B-36J “Peacemaker”

Strategic Air & Space Museum B-36Sponsored by RJR Nabisco

Aircraft Type: B-36J-111, S/N 52-2217A, General Dynamics

Mission: Strategic Intercontinental Bomber.

Number Built: 385

Powerplant: Six Pratt & Whitney R-4360-53 pusher-type radial engines, 3,800 horsepower each; and four General Electric J-47-GE-19 turbojets, 5,200 lbs. thrust each.

Weight: Empty 158,843 lbs., Loaded 410,000 lbs., Maximum takeoff weight 410,000.

Dimensions: Wingspan 230′, Length 162’1″, Height 46’9″.

Performance: Maximum speed 435 MPH at 36,400 feet, Cruising speed 391 MPH, Service Ceiling 45,200 feet.

Significance of Type: The B-36 was first conceived in 1941 as a transatlantic bomber to strike Europe from bases in the United States. By 1943, the focus switched from the European Theater to the Pacific for use against the Japanese home islands.
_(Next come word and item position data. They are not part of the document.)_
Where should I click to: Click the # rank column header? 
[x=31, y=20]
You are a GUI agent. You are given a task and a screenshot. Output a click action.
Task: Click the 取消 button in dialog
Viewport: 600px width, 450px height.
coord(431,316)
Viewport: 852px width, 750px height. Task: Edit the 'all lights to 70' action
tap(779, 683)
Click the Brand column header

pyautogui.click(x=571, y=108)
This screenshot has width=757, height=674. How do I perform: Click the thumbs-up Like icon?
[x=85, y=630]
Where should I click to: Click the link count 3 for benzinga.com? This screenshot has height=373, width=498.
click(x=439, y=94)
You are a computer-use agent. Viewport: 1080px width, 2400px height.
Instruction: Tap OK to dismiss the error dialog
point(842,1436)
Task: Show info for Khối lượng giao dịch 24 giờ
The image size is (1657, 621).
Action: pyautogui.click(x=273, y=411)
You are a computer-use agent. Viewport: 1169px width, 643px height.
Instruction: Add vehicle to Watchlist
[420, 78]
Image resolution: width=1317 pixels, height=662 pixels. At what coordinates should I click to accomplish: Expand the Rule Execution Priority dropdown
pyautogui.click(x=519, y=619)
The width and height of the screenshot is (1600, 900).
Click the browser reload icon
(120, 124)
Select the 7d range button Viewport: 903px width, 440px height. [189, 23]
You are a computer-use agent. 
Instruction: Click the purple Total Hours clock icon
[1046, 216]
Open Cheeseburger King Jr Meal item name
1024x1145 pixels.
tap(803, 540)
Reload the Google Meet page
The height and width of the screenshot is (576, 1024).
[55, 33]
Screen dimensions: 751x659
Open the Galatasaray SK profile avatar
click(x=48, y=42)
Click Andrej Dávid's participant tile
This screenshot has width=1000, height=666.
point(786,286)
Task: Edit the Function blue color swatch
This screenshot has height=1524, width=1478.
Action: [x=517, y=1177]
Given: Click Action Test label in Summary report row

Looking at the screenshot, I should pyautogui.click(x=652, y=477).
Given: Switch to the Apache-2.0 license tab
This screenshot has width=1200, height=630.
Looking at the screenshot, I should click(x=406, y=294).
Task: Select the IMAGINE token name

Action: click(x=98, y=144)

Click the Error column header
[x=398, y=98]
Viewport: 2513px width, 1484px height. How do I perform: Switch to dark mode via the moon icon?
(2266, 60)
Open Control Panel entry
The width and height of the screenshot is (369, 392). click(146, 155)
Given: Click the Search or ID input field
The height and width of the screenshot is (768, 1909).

After more design changes and greater success of the B-29s, the prototype XB-36s first flight was delayed until August 8, 1946; nearly six years after initial design contracts were signed.

The B-36 Peacemaker is the largest production bomber ever built. Pilots referred to it as the “Magnesium Monster”.  Although the B-36 was the largest bomber ever built and held the greatest combat unrefueled radius, it never dropped a bomb in combat. A B-36J crew consisted of a pilot, copilot, two navigators, bombardier, flight engineer, radio operator, radar operator, two ECM operators and five gunners.

About Our B-36J-111, S/N 52-2217A : The aircraft was manufactured by the Fort Worth Division of General Dynamics Corporation and delivered to the Strategic Air Command on December 22, 1953.